BRANO FORNITO
In Canottieri Olona, partner di Garmin, è stata creata quella che si può definire una “sala di allenamento”. Il tutto è possibile grazie ad un’applicazione che permette al coach di riferimento di gestire il livello di fatica che si andrà a fare. Il tutto proporzionato alle capacità dei singoli.

«La cosa bella di avere una sala del genere – spiega Villata – è che permette di allenarsi comodamente anche in gruppo. Che sia la mattina prima di andare al lavoro, in pausa pranzo, o dopo il lavoro».

I giornalisti presenti all’evento hanno avuto la possibilità di pedalare sui rulli Tacx Neo 2T
I giornalisti presenti all’evento hanno avuto la possibilità di pedalare sui rulli Tacx Neo 2T

A “ruota” di Ballan

La nostra pedalata virtuale viene fatta, grazie alla tecnologia che vi abbiamo spiegato sopra, in relazione allo sforzo di Alessandro Ballan. In più l’ex professionista veneto ha deciso di accompagnarci su uno dei percorsi che conosce meglio: il Giro delle Fiandre, che ha vinto nel 2007

Lasciamo a Villata le parole giuste per spiegare ciò che siamo stati chiamati a fare.

«Il coach Federico deciderà la fatica che andrete a fare per seguire Alessandro Ballan. Ovviamente lo sforzo sarà proporzionato a seconda dei valori. Il modo è estremamente semplice: si prende la FTP di ognuno dei presenti e nel momento in cui Ballan deciderà di fare un tratto del percorso al 200% della sua soglia, ognuno di voi sarà chiamato ad arrivare alla stessa percentuale della propria FTP». 

La nostra guida d’eccezione sulle strade virtuali del Giro delle Fiandre è stata Alessandro Ballan
La nostra guida d’eccezione sulle strade virtuali del Giro delle Fiandre è stata Alessandro Ballan

Realismo estremo

Il campione del mondo di Varese 2008 ha pedalato sulla smart bike Tacx Neo Bike Plus. Un prodotto che permette di vivere appieno l’esperienza dell’allenamento, come se si fosse realmente sulle pietre delle Fiandre. 

«La Neo Bike Plus – spiega ancora Alberto Villata – ha un motore che la fa vibrare quando si affrontano tratti di percorso sconnessi, come il pavé. La cosa particolare è che questo sistema è estremamente sensibile, il tipo di vibrazione cambia a seconda del tratto che si affronta, che sia sterrato o pavè appunto.

«Inoltre, la Neo Bike Plus è personalizzabile dall’utilizzatore, infatti si può settare il comando cambio a seconda di quello che si è abituati ad utilizzare. Passando comodamente da Campagnolo a Sram o Shimano, c’è la possibilità di usare la scala di rapporti che meglio preferite».

Eccoci all’attacco dell’Oude Kwaremont, la pendenza anche se virtuale si sente!
Eccoci all’attacco dell’Oude Kwaremont, la pendenza anche se virtuale si sente!

MATERIALE FORNITO
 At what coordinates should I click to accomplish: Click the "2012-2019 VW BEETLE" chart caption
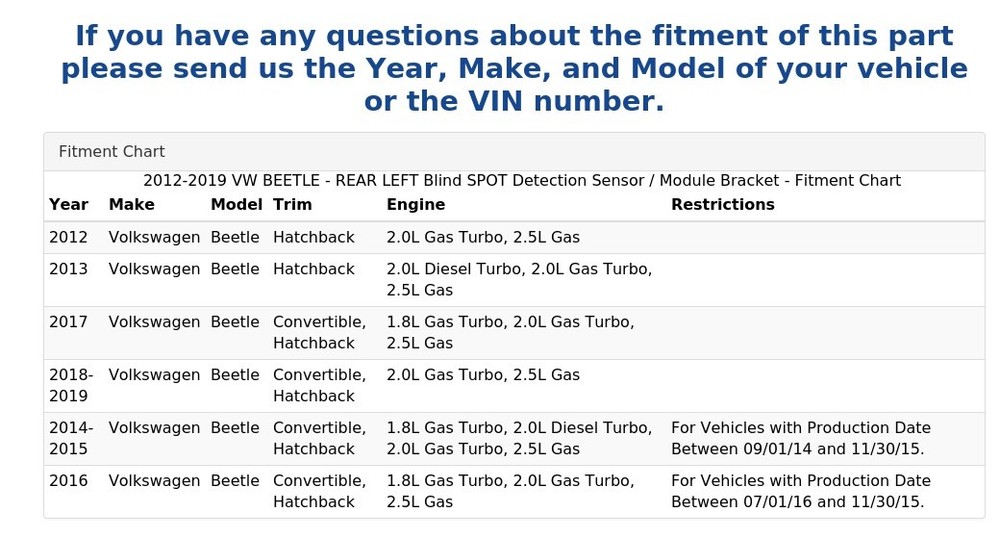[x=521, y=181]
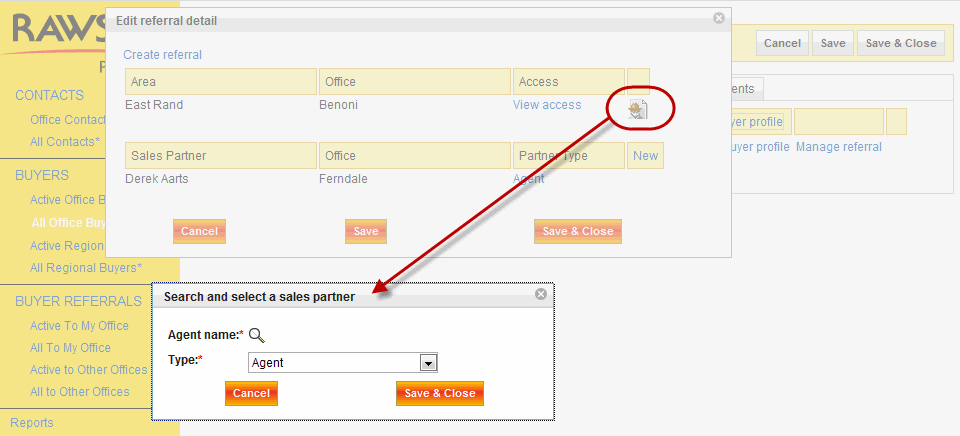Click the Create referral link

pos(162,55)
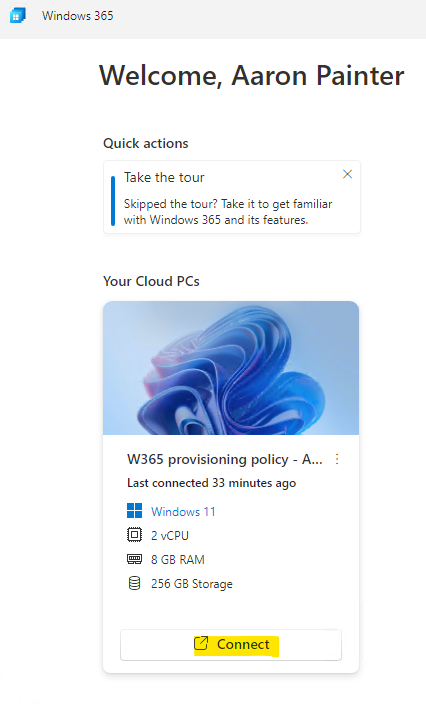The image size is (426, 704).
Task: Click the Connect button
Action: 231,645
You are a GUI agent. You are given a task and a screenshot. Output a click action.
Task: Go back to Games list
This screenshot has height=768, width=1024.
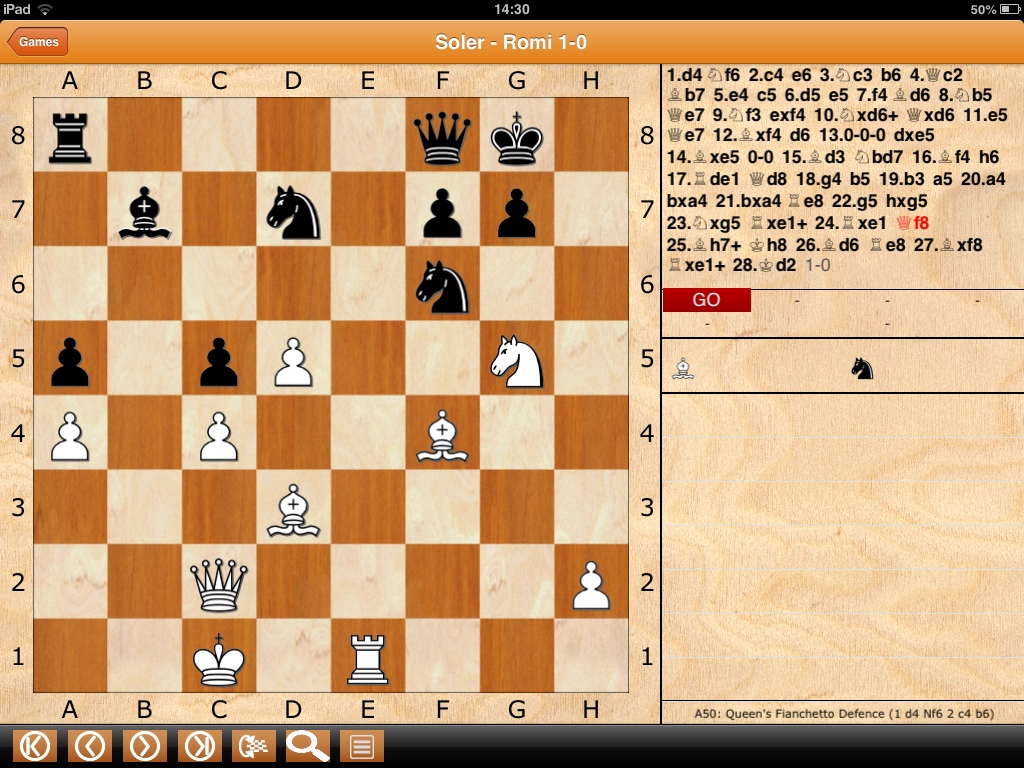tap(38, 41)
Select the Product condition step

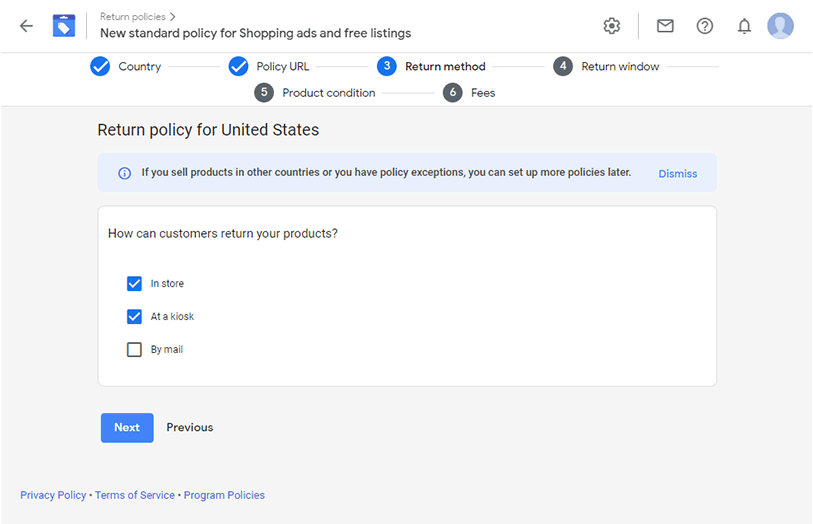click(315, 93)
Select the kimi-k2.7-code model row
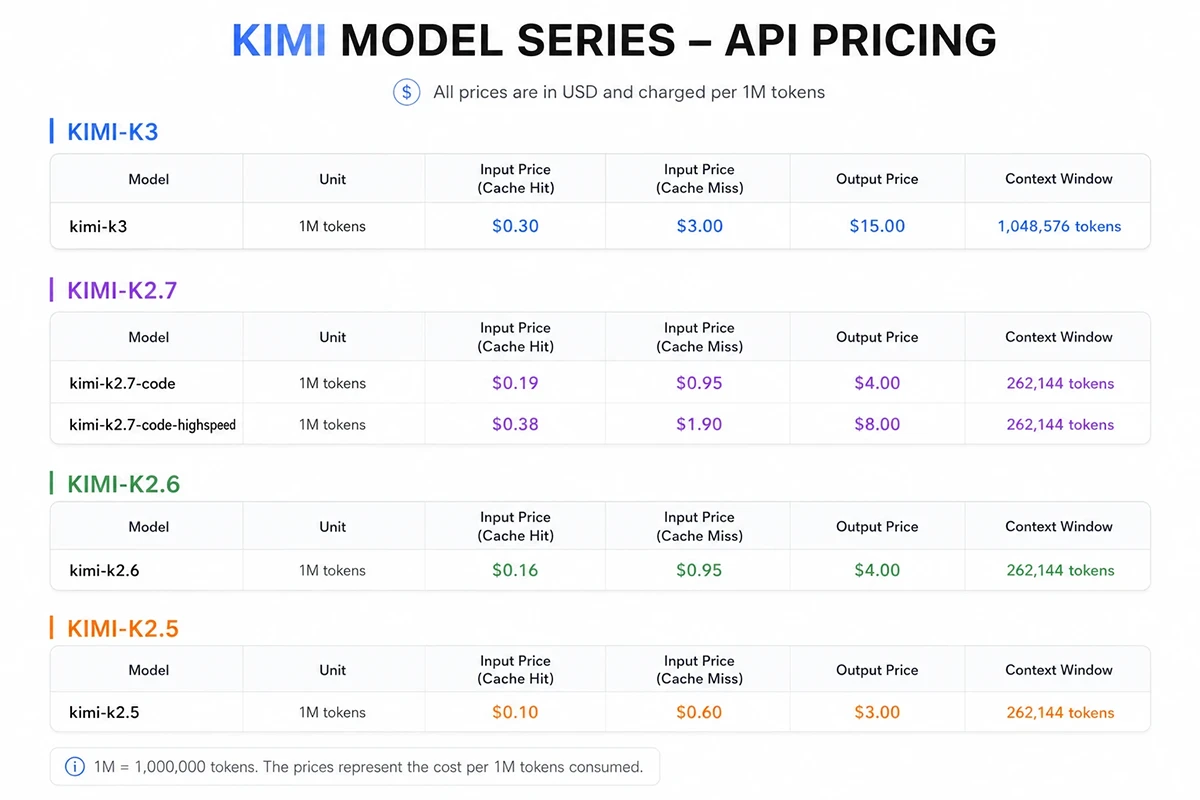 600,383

CONSEGNA
Estrai dal brano fornito, copiandolo senza alcuna modifica, il passaggio che comincia con le parole "Il campione del" e si chiude dopo "pietre delle Fiandre.".

RISPOSTA
Il campione del mondo di Varese 2008 ha pedalato sulla smart bike Tacx Neo Bike Plus. Un prodotto che permette di vivere appieno l’esperienza dell’allenamento, come se si fosse realmente sulle pietre delle Fiandre.